[EXERCISE INPUT — start]
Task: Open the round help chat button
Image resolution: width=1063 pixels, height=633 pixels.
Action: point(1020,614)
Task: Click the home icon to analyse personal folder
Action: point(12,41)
[EXERCISE INPUT — finish]
▶ **YOUR ASSIGNMENT**
Reproduce the listing above word for word.

▶ **TASK ANSWER**
Task: Open the round help chat button
Image resolution: width=1063 pixels, height=633 pixels.
Action: point(1020,614)
Task: Click the home icon to analyse personal folder
Action: point(12,41)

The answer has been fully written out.